Measurements show there are at least two hundred medical compounds in our surface water, including painkillers, contrast media and antibiotics. Sometimes traces of medicines even turn up in our drinking water.
Although the concentrations are much too low to cause acute harm, experts are still very concerned as there is little known about the effects of exposure over the longer term, while increasing amounts of medication are being used because of the ageing population. There are already purification processes available for medicine traces but they are expensive and consume a lot of energy. So the search is on for cheap, efficient methods of extracting medicines from waste water. In this endeavour, Wageningen researchers in the Biological Recovery and Reuse Technology group may have achieved a significant result, according to a paper in the BioMed Research International journal. They let bacteria do the work.
Breakdown products
The Wageningen experiments concerned diclofenac, a painkiller that also reduces inflammation. Diclofenac is not broken down during waste water purification. ‘We wanted to see whether bacteria could feed off diclofenac,’ says Katarzyna Kujawa-Roeleveld, a lecturer in the Biological Recovery and Reuse Technology group. To test this, the researchers added high concentrations of the painkiller to sewage sludge. Then they monitored how quickly the medicine was being broken down and chose the most successful bacteria.

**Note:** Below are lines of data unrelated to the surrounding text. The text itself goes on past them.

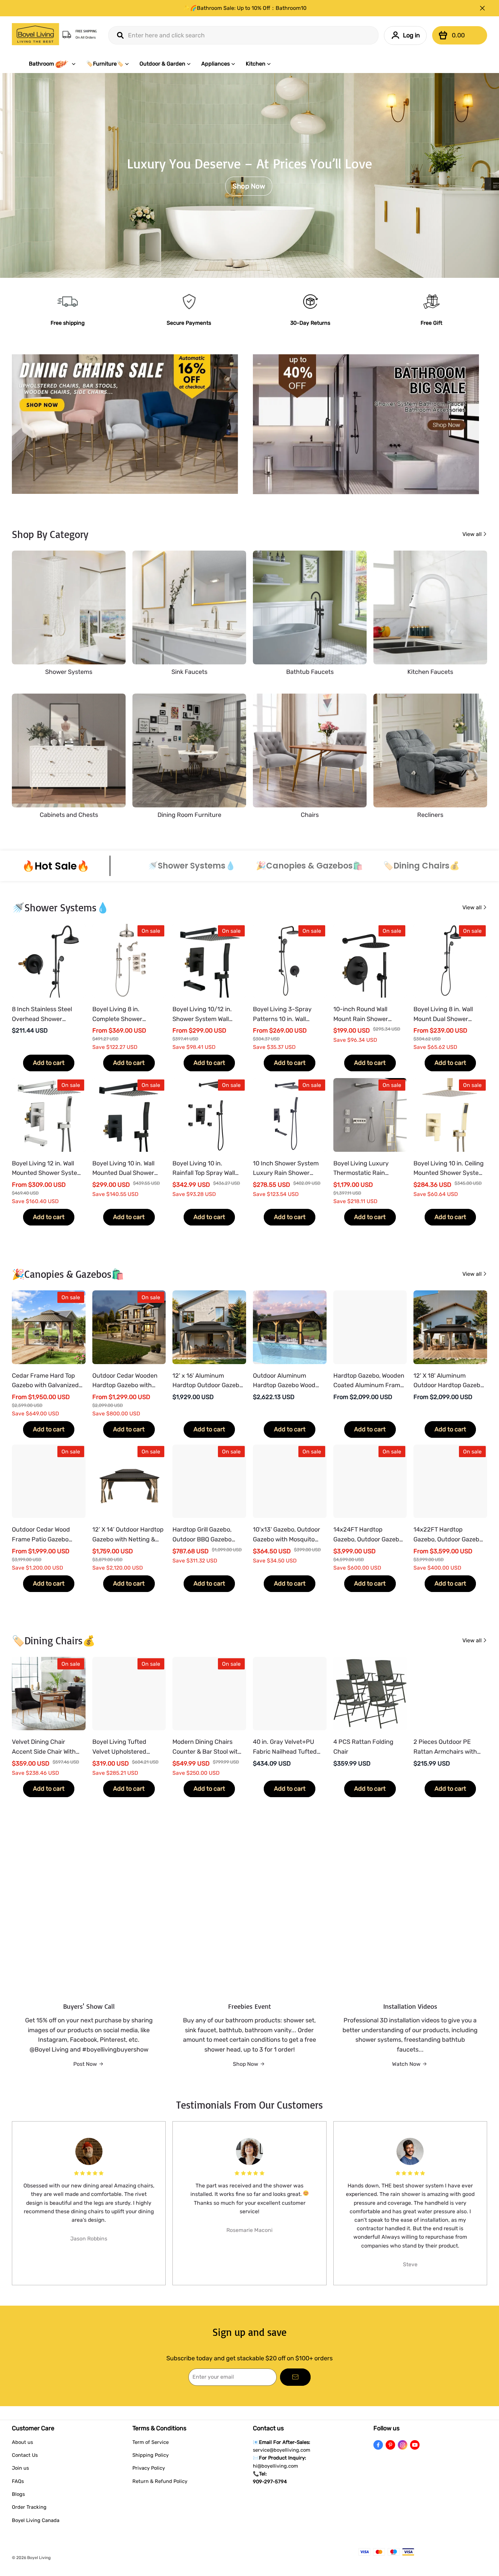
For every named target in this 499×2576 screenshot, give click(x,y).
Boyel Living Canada (35, 2520)
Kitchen (255, 63)
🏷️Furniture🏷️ (105, 63)
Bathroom (41, 63)
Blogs (18, 2494)
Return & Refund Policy (159, 2481)
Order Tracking (29, 2507)
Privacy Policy (148, 2468)
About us (22, 2442)
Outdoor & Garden (162, 63)
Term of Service (150, 2442)
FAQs (18, 2481)
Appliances (215, 63)
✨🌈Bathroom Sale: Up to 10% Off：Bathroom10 (245, 8)
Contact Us (25, 2455)
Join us (20, 2468)
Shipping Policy (150, 2455)
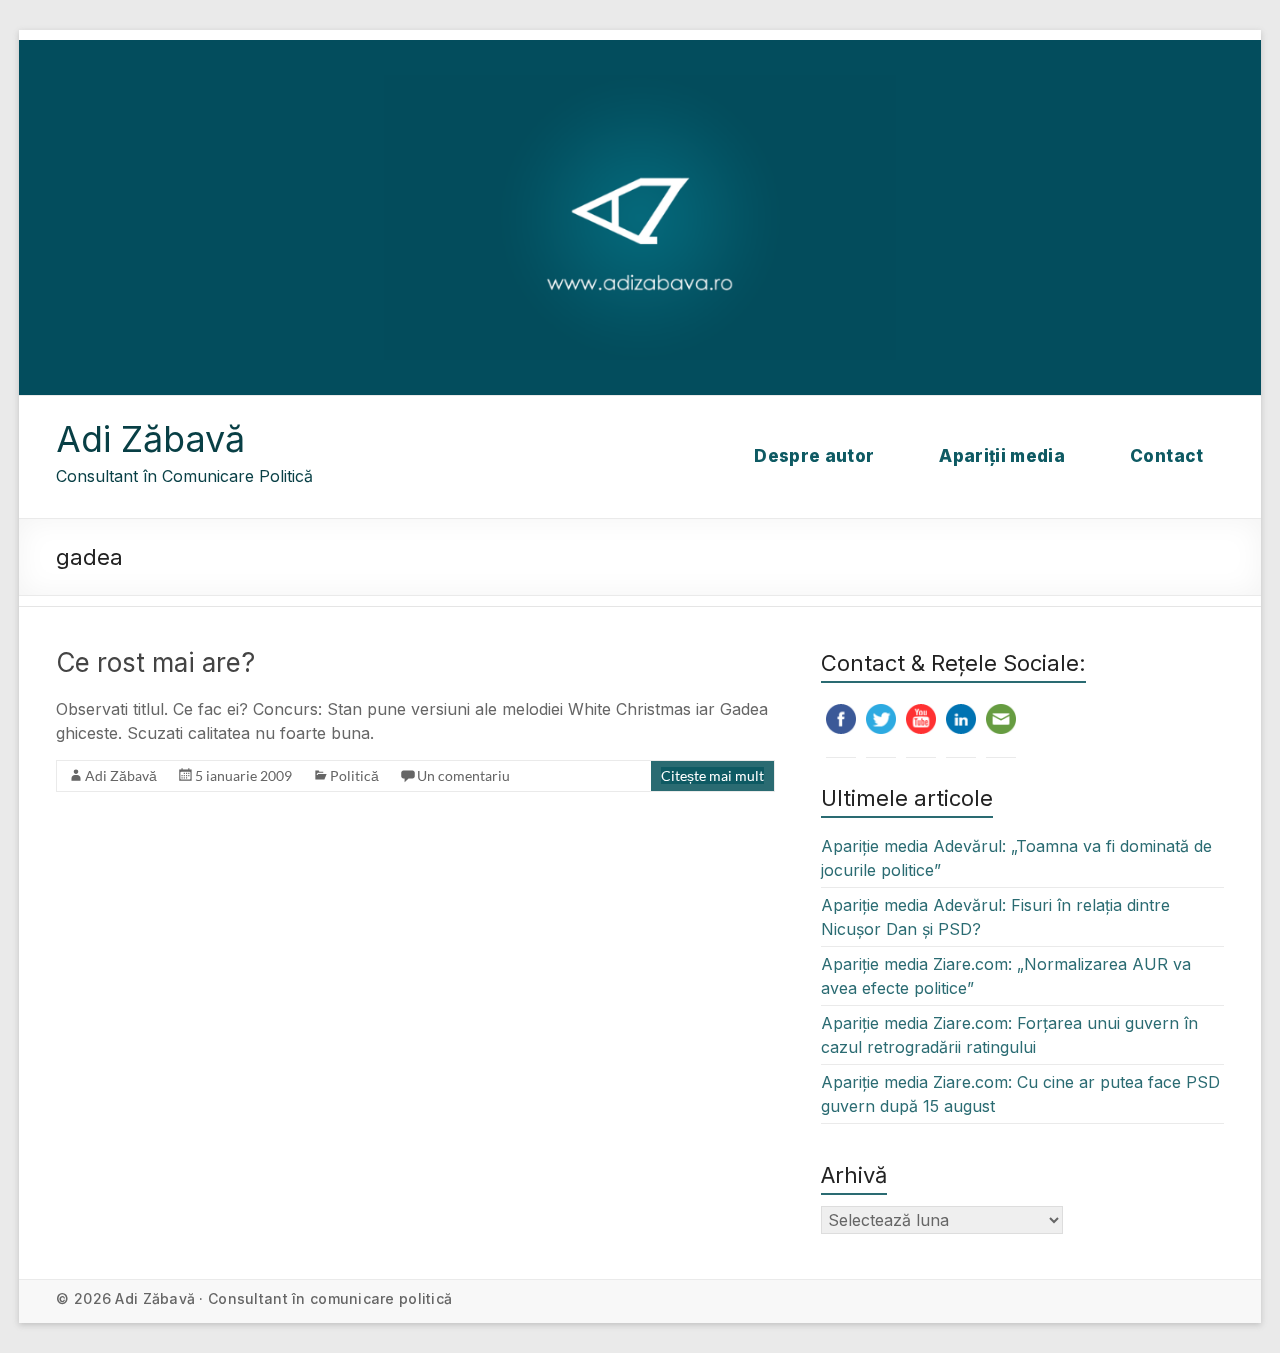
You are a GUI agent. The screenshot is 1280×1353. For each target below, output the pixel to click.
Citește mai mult (712, 775)
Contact (1166, 456)
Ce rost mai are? (155, 662)
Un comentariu (463, 775)
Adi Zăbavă (150, 439)
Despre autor (814, 456)
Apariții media (1002, 456)
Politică (354, 775)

The selected bacteria culture was able to break down diclofenac much more quickly than a normal purification plant. Whereas normally only 20 to 30 percent has gone after 20 days, now 60 to 70 percent had been broken down. ‘So bacteria can potentially break down these compounds,’ says Kujawa-Roeleveld. But she emphasizes that this is just the first step. Now they need to find out what route the bacteria use to break down the painkiller and what waste products they produce. For while diclofenac did disappear more quickly, the bacteria also produced a large quantity of breakdown products. It is unclear how harmful or persistent these compounds are. ‘So we’ve still got a long way to go,’ says Kujawa-Roeleveld.